→ What you need to do
Please quote the powertrain modeling text below word for word, from "- Wrapping quality: Check" to "nuts and bolts)".

→ Excerpted passage
************

Powertrain Modeling
Overview
The steps for Powertrain modeling are as follows:
- Import CAD
- Create component sets
- Defeature CAD as necessary (Optional)
- Facet powertrain assembly
- Patch openings and review
- HX Modeling
- Enclose with enclosure controls (Assembly by assembly or entire underhood)
- Wrapping quality: Check for bridging and that features are captured
- Decimate (may not want to decimate too much)
Process
- Import associated CAD for the powertrain:
- Create sets based on analysis:
- Tools pull down > Create sets of components
- Model browser > Show/Hide components by sets for further steps
- Use sets to select component -> by sets
- Defeature Geometry (Optional):
- Simplify model to avoid modeling unnecessary features like logos, solid holes, fillets, and so on
- Find small parts and delete them
- Use find_smallParts.tcl script
- Define 10 as threshold to find small parts (Generally nuts and bolts)
- It will create a set will small parts based on tolerance
- Right-click Isolate only to review the parts
- F2 to open delete panel Select parts to delete
- Remove logo (Geometry --> Auto cleanup)
- Select logo and surrounding surface
- Selection does not need to be precise
- It should cover all logo surfaces and surrounding surfaces
- You can select all surfaces as well
- Measure logo height beforehand to define in this utility
- Simplify parts
- Select logo and surrounding surface
- Solid hole removal
- Use solid hole removal in Geometry ribbon
- In edit parameters, turn on the option to remove solid hole
- Define maximum radius as 20 (Choose radius according to selection)

************

→ Provided records
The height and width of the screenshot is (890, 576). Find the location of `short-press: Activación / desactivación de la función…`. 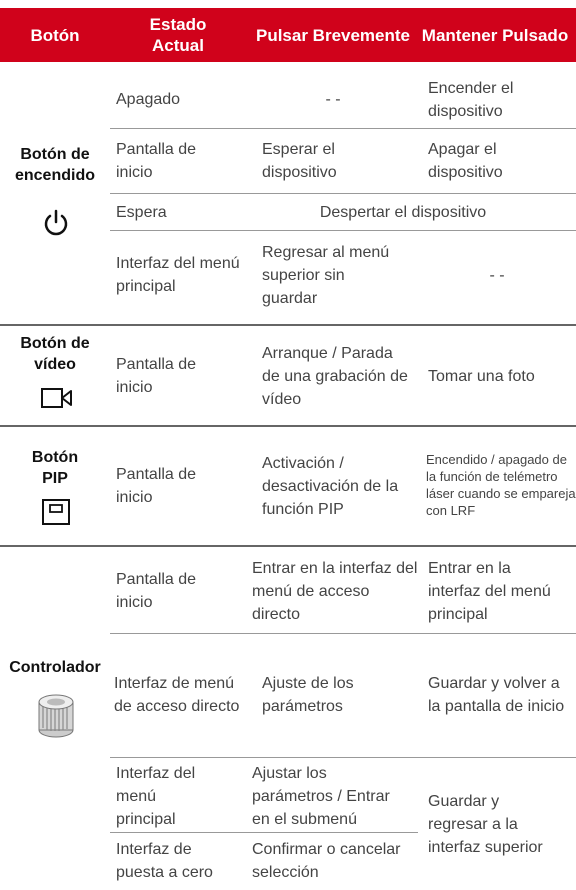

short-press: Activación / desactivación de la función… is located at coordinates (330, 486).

************

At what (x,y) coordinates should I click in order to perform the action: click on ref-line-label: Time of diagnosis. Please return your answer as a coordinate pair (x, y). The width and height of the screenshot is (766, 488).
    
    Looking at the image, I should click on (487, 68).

************

→ Result below
- Wrapping quality: Check for bridging and that features are captured
- Decimate (may not want to decimate too much)
Process
- Import associated CAD for the powertrain:
- Create sets based on analysis:
- Tools pull down > Create sets of components
- Model browser > Show/Hide components by sets for further steps
- Use sets to select component -> by sets
- Defeature Geometry (Optional):
- Simplify model to avoid modeling unnecessary features like logos, solid holes, fillets, and so on
- Find small parts and delete them
- Use find_smallParts.tcl script
- Define 10 as threshold to find small parts (Generally nuts and bolts)